First of all, I only plan to write this column when I truly have thoughts worth sharing. I have no desire to contribute to information pollution and clutter your already overflowing inboxes. Currently, our daily experience of the modern world is filled with endless words, gizmos, feeds and forwards — most of which we don’t need. It’s cluttering our minds with crap. So consume and create with care.
We currently live in times of instability. Society, markets, technology, politics, diplomatic relations, careers, you name it. It’s all sorts of volatile.
The Index of Consumer Sentiment, published by University of Michigan, is at an all-time low. That’s not a surprise, considering everything is just kind of expensive.
Yesterday, $300 billion was wiped out in a single day from the markets. Many well-known stocks crashed 10-20% or more. Wall Street propelled S&P 500 from a low of around $3600 after the big 2022 market correction to almost $7000 in early 2026, driven by the talk of AI. Last Thursday, Microsoft’s stock alone shed $357 billion in market value in a single day. Put that in perspective to $300 billion being the 2025 capital expenditure of Amazon, Alphabet, Meta and Microsoft combined.
Earlier, software was "eating the world” as some VCs repeatedly said and now Wall Street views software as the thing that's being eaten.

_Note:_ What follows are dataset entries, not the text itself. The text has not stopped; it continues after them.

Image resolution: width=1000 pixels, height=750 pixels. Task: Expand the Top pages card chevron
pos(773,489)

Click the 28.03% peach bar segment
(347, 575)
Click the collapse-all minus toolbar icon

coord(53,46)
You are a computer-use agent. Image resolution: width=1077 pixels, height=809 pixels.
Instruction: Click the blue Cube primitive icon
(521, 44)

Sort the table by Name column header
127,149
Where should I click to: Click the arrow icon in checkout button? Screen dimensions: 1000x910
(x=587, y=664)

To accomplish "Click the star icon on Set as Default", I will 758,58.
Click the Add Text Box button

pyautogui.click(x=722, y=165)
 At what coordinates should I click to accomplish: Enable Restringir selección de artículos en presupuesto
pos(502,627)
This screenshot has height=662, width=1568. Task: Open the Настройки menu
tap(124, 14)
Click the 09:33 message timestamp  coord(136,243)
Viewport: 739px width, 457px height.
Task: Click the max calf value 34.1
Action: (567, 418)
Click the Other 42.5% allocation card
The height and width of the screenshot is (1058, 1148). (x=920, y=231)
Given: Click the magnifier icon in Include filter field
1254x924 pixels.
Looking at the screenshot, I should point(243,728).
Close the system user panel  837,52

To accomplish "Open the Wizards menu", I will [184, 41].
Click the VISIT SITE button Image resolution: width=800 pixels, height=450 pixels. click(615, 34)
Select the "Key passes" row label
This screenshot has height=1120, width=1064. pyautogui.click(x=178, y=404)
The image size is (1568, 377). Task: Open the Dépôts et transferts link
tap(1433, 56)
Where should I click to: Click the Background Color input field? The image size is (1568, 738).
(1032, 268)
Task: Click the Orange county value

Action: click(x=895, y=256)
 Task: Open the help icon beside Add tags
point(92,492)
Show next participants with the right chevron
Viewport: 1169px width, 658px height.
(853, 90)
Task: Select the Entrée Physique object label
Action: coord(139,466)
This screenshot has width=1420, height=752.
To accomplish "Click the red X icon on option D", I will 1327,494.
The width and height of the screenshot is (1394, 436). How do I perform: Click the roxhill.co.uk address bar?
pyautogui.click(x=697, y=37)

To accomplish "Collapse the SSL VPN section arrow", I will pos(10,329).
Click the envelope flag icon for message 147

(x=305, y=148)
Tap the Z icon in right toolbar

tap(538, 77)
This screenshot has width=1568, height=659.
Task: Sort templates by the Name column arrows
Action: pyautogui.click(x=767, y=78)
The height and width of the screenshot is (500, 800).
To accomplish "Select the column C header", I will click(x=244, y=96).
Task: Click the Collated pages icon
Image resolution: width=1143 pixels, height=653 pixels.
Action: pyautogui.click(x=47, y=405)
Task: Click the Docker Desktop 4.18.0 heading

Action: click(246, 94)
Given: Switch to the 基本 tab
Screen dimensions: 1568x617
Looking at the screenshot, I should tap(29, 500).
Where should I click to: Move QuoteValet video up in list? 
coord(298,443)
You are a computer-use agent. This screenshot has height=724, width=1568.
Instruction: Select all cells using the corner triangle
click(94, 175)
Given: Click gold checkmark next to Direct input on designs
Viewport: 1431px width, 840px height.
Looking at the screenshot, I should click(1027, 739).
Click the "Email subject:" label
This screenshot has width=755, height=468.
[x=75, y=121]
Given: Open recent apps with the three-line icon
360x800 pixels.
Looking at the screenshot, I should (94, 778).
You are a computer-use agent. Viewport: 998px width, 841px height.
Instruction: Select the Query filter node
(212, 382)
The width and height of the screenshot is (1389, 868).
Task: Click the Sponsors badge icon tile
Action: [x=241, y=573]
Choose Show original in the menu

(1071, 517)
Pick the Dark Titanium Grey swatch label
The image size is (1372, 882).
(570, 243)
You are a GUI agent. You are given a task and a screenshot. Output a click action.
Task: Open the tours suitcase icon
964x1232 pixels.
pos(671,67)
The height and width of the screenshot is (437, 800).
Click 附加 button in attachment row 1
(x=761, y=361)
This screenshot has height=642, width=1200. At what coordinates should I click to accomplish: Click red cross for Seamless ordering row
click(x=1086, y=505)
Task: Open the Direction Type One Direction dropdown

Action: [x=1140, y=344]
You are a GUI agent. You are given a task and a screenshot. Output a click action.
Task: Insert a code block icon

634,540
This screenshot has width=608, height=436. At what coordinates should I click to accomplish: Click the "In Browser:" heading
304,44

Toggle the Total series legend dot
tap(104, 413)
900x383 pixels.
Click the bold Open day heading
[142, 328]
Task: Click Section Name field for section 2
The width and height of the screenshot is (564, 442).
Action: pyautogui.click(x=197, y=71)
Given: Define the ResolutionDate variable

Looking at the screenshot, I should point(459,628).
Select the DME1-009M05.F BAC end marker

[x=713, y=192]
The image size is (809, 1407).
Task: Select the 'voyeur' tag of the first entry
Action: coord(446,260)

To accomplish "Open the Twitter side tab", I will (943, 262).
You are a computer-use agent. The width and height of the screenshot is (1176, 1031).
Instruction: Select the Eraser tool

Ben Thompson pondered in Stratechery yesterday: "the most obvious bear case for any software company: why pay for software when you can just ask AI to write your own application, perfectly suited to your needs? Is software going to be a total commodity and a non-viable business model in the future?”.
But, as he points out, “writing an app is a commitment to a never-ending journey.” That's a truth. When companies spend thousands or millions in software subscriptions, they’re not buying software. They’re buying commitment. They're buying customer service, maintenance, reliance, and trust from people focused and committed on solving that problem.
Put vibecoding in the backdrop. Non-coders are building "vibecoded" apps in droves using fairly affordable LLM tokens available to anyone, with the barrier as low as simply typing or dictating what kind of software you want. Don’t know a thing about coding? Not a problem. Don’t have any opinion on good design? That’s ok. An online blogger from Germany noted that software, thanks to AI, is becoming like fast fashion.
This rapid adoption of AI among consumers and enterprise allows giants like Nvidia, Microsoft, Meta and others to invest hundreds of billions into AI infrastructure with the hopes that it will pay off many times over.
But, one has to simply look to history to see how overhyped cycles play out. In 2000, massive investments in fiber-optic cable overestimated consumer adoption and contributed to excess capacity that demand simply didn’t meet, leading to one large business failure after another.
Here’s Michael Burry who shut down the public side of his investment fund Scion a few months ago (and took bear positions against Nvidia and Palantir) penning a post a little while ago looking back on 1999. It’s worth a read. Yes, the same Michael Burry played by Christian Bale in the movie about the housing bubble, The Big Short. Now, he focuses mainly on writing through his Substack that over 200k people subscribe to. Interesting times.
So, are we in a time like 2000? No one can tell you that with conviction. Veteran asset manager and "permabear” Jeremy Grantham comes close in a letter published a few days ago.
As GMO’s report notes, many of the graphs of today, whether it is the percentage of the US stock market trading at over 10x price/sales or other key benchmarks of price-to-earnings ratios, of which the most well-known one is CAPE (cyclically-adjusted price-to-earnings multiple) are now looking at levels pretty close to those around the largest wealth destructions in history. CAPE was at 32.6 shortly before the 1929 crash, right before the onset of The Great Depression. CAPE reached 43.5 in early 2000 right around the dot-com crash. At the height of the recent bubble in 2021 before the big market crash of 2022, CAPE was 38.6. Today, CAPE is at 40 again.
Yet, listen to the earnings calls of any of the giants riding high on the AI boom, and you’ll often hear the CEOs say that the risk of not investing is greater than the risk of losses from the investments. But what’s behind the valuations of these AI stocks is circular financing. Nvidia invests in OpenAI so OpenAI can buy Nvidia chips. OpenAI drives Microsoft’s Azure revenue by while Microsoft owns 27% of OpenAI. Amazon invests in Anthropic while Anthropic, the maker of Claude Code, drives AWS revenue.
Here the reality though: we don’t live in a world of infinite capital. The music eventually stops.
We also don’t live in a world of infinite attention. Attention is precious.
And graphs don’t lie. History does repeat itself. Good sense prevails in the end.
The words of John Templeton remind that “this time it’s different” is the most slippery slope you can stand on for long-term value investing.
In times of instability, it’s more important than ever to push back on the hype and exercise good sense in decisions, lifestyle, products and design that will pay dividends for the long-term after all this ruckus quiets down.